───── Records for this exercise

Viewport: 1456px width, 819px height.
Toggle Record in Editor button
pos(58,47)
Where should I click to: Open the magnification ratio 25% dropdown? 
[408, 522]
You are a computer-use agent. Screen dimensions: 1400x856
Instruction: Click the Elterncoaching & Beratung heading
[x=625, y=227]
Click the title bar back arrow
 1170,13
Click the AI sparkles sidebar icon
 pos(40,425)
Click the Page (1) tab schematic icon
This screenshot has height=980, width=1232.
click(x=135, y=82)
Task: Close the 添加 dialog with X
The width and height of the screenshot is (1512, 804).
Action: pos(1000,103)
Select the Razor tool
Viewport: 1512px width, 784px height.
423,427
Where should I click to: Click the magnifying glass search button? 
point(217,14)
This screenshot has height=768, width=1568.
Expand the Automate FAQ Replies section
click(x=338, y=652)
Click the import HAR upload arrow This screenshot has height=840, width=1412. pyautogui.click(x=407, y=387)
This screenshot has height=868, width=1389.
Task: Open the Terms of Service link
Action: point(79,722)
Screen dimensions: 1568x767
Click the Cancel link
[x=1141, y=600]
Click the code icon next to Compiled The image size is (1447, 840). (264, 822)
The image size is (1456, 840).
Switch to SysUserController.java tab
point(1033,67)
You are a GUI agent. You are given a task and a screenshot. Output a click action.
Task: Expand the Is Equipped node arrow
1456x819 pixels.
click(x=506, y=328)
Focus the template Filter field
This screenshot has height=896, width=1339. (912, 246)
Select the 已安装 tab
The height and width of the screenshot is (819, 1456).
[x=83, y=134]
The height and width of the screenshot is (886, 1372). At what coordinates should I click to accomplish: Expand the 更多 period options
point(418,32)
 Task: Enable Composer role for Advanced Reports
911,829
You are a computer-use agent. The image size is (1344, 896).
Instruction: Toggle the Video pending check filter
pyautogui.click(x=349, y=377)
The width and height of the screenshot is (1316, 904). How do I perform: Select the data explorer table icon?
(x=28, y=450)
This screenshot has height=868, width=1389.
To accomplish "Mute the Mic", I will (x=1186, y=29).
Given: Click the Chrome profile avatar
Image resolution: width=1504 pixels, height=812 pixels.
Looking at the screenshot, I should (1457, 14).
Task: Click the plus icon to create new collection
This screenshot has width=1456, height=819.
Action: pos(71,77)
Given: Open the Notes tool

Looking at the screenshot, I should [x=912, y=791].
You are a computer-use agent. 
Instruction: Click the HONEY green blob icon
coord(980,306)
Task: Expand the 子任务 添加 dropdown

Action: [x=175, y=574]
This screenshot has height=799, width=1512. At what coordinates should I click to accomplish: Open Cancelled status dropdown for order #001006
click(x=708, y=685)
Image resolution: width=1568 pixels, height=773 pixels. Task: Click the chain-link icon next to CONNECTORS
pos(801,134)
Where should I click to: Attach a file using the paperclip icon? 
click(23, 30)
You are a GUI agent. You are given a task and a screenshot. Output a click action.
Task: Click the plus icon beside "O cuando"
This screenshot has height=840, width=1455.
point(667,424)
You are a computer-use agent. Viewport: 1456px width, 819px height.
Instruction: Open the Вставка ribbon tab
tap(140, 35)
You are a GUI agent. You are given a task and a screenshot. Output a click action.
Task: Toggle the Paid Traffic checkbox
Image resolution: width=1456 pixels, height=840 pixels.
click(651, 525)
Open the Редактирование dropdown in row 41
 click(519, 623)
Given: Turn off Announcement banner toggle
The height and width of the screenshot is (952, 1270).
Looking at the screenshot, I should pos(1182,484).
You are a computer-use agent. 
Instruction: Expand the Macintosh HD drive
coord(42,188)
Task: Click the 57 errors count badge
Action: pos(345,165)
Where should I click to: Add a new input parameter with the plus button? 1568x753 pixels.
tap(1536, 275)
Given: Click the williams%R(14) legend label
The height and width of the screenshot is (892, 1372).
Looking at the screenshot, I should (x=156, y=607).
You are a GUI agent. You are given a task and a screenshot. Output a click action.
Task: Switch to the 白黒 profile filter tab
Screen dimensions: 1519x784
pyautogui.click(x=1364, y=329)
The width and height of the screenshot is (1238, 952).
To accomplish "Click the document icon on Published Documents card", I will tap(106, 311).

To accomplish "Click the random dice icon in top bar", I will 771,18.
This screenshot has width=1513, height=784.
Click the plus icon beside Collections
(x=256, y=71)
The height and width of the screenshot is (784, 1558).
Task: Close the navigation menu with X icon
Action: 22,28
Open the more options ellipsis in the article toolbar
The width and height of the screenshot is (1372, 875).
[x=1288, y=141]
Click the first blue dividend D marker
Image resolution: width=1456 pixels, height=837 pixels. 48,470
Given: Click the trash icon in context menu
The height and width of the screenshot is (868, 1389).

──────────

Each entry above is to be repeated exactly as it appears.

Output of the exercise:
Viewport: 1456px width, 819px height.
Toggle Record in Editor button
pos(58,47)
Where should I click to: Open the magnification ratio 25% dropdown? 
[408, 522]
You are a computer-use agent. Screen dimensions: 1400x856
Instruction: Click the Elterncoaching & Beratung heading
[x=625, y=227]
Click the title bar back arrow
 1170,13
Click the AI sparkles sidebar icon
 pos(40,425)
Click the Page (1) tab schematic icon
This screenshot has height=980, width=1232.
click(x=135, y=82)
Task: Close the 添加 dialog with X
The width and height of the screenshot is (1512, 804).
Action: pos(1000,103)
Select the Razor tool
Viewport: 1512px width, 784px height.
423,427
Where should I click to: Click the magnifying glass search button? 
point(217,14)
This screenshot has height=768, width=1568.
Expand the Automate FAQ Replies section
click(x=338, y=652)
Click the import HAR upload arrow This screenshot has height=840, width=1412. pyautogui.click(x=407, y=387)
This screenshot has height=868, width=1389.
Task: Open the Terms of Service link
Action: point(79,722)
Screen dimensions: 1568x767
Click the Cancel link
[x=1141, y=600]
Click the code icon next to Compiled The image size is (1447, 840). (264, 822)
The image size is (1456, 840).
Switch to SysUserController.java tab
point(1033,67)
You are a GUI agent. You are given a task and a screenshot. Output a click action.
Task: Expand the Is Equipped node arrow
1456x819 pixels.
click(x=506, y=328)
Focus the template Filter field
This screenshot has height=896, width=1339. (912, 246)
Select the 已安装 tab
The height and width of the screenshot is (819, 1456).
[x=83, y=134]
The height and width of the screenshot is (886, 1372). At what coordinates should I click to accomplish: Expand the 更多 period options
point(418,32)
 Task: Enable Composer role for Advanced Reports
911,829
You are a computer-use agent. The image size is (1344, 896).
Instruction: Toggle the Video pending check filter
pyautogui.click(x=349, y=377)
The width and height of the screenshot is (1316, 904). How do I perform: Select the data explorer table icon?
(x=28, y=450)
This screenshot has height=868, width=1389.
To accomplish "Mute the Mic", I will (x=1186, y=29).
Given: Click the Chrome profile avatar
Image resolution: width=1504 pixels, height=812 pixels.
Looking at the screenshot, I should (1457, 14).
Task: Click the plus icon to create new collection
This screenshot has width=1456, height=819.
Action: pos(71,77)
Given: Open the Notes tool

Looking at the screenshot, I should [x=912, y=791].
You are a computer-use agent. 
Instruction: Click the HONEY green blob icon
coord(980,306)
Task: Expand the 子任务 添加 dropdown

Action: [x=175, y=574]
This screenshot has height=799, width=1512. At what coordinates should I click to accomplish: Open Cancelled status dropdown for order #001006
click(x=708, y=685)
Image resolution: width=1568 pixels, height=773 pixels. Task: Click the chain-link icon next to CONNECTORS
pos(801,134)
Where should I click to: Attach a file using the paperclip icon? 
click(23, 30)
You are a GUI agent. You are given a task and a screenshot. Output a click action.
Task: Click the plus icon beside "O cuando"
This screenshot has height=840, width=1455.
point(667,424)
You are a computer-use agent. Viewport: 1456px width, 819px height.
Instruction: Open the Вставка ribbon tab
tap(140, 35)
You are a GUI agent. You are given a task and a screenshot. Output a click action.
Task: Toggle the Paid Traffic checkbox
Image resolution: width=1456 pixels, height=840 pixels.
click(651, 525)
Open the Редактирование dropdown in row 41
 click(519, 623)
Given: Turn off Announcement banner toggle
The height and width of the screenshot is (952, 1270).
Looking at the screenshot, I should pos(1182,484).
You are a computer-use agent. 
Instruction: Expand the Macintosh HD drive
coord(42,188)
Task: Click the 57 errors count badge
Action: pos(345,165)
Where should I click to: Add a new input parameter with the plus button? 1568x753 pixels.
tap(1536, 275)
Given: Click the williams%R(14) legend label
The height and width of the screenshot is (892, 1372).
Looking at the screenshot, I should (x=156, y=607).
You are a GUI agent. You are given a task and a screenshot. Output a click action.
Task: Switch to the 白黒 profile filter tab
Screen dimensions: 1519x784
pyautogui.click(x=1364, y=329)
The width and height of the screenshot is (1238, 952).
To accomplish "Click the document icon on Published Documents card", I will tap(106, 311).

To accomplish "Click the random dice icon in top bar", I will 771,18.
This screenshot has width=1513, height=784.
Click the plus icon beside Collections
(x=256, y=71)
The height and width of the screenshot is (784, 1558).
Task: Close the navigation menu with X icon
Action: 22,28
Open the more options ellipsis in the article toolbar
The width and height of the screenshot is (1372, 875).
[x=1288, y=141]
Click the first blue dividend D marker
Image resolution: width=1456 pixels, height=837 pixels. 48,470
Given: Click the trash icon in context menu
The height and width of the screenshot is (868, 1389).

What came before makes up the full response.